Bioengineering fascicle-like skeletal muscle bioactuators via pluronic-assisted co-axial 3D bioprinting (PACA-3D).

Abstract

Advances in 3D bioprinting have opened new possibilities for developing bioengineered muscle models that can mimic the architecture and function of native tissues. However, current bioengineering approaches do not fully recreate the complex fascicle-like hierarchical organization of the skeletal muscle tissue, impacting on the muscle maturation due to the lack of oxygen and nutrient supply in the scaffold inner regions.
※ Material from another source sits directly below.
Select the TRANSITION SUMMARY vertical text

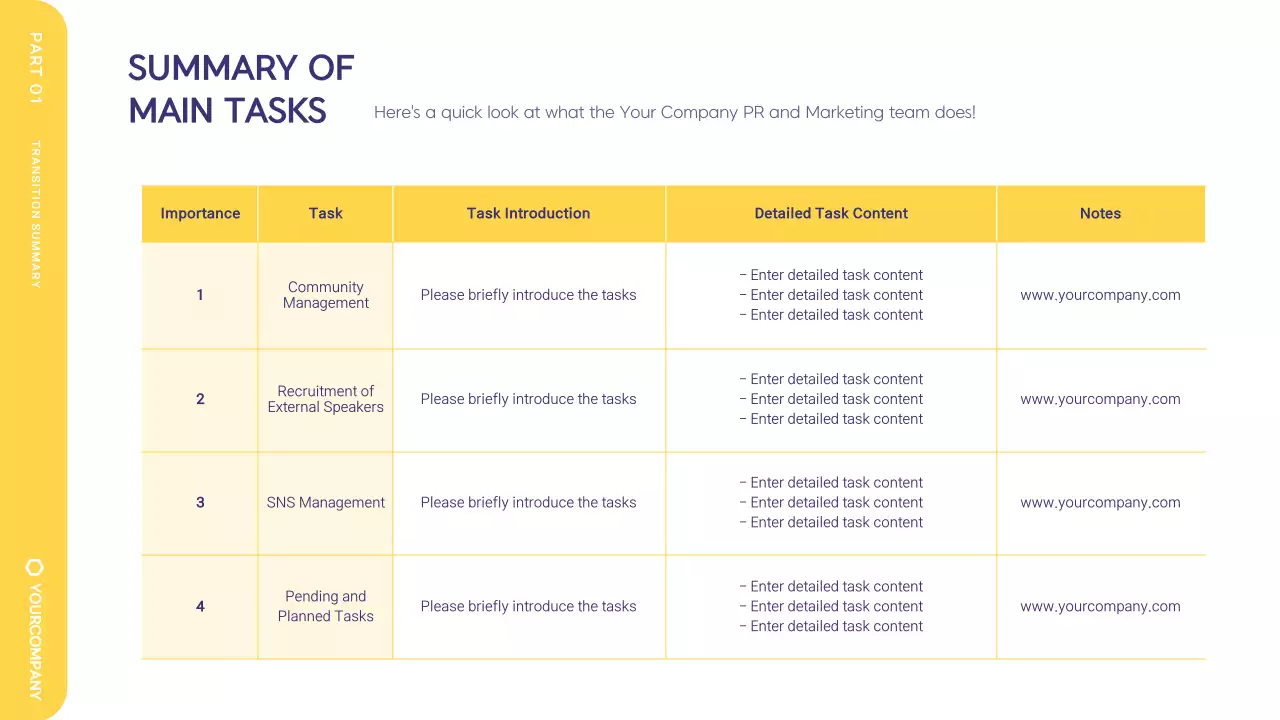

A key challenge is the production of precise and width-controlled independent filaments that do not fuse during the printing process when subsequently extruded, ensuring the formation of fascicle-like structures. This study addresses the limitation of filament fusion by utilizing a pluronic-assisted co-axial 3D bioprinting system (PACA-3D) creates a physical confinement of the bioink during the extrusion process, effectively obtaining thin and independent printed filaments with controlled shapes. The use of PACA-3D enabled the fabrication of skeletal muscle-based bioactuators with improved cell differentiation and significantly increased force output, obtaining 3 times stronger bioengineered muscle when compared to bioactuators fabricated using conventional 3D extrusion bioprinting techniques, where a single syringe containing the bioink is used. The versatility of our technology has been demonstrated using different biomaterials, demonstrating its potential to develop more complex biohybrid tissue-based architectures with improved functionality, as well as aiming for better scalability and printing flexibility.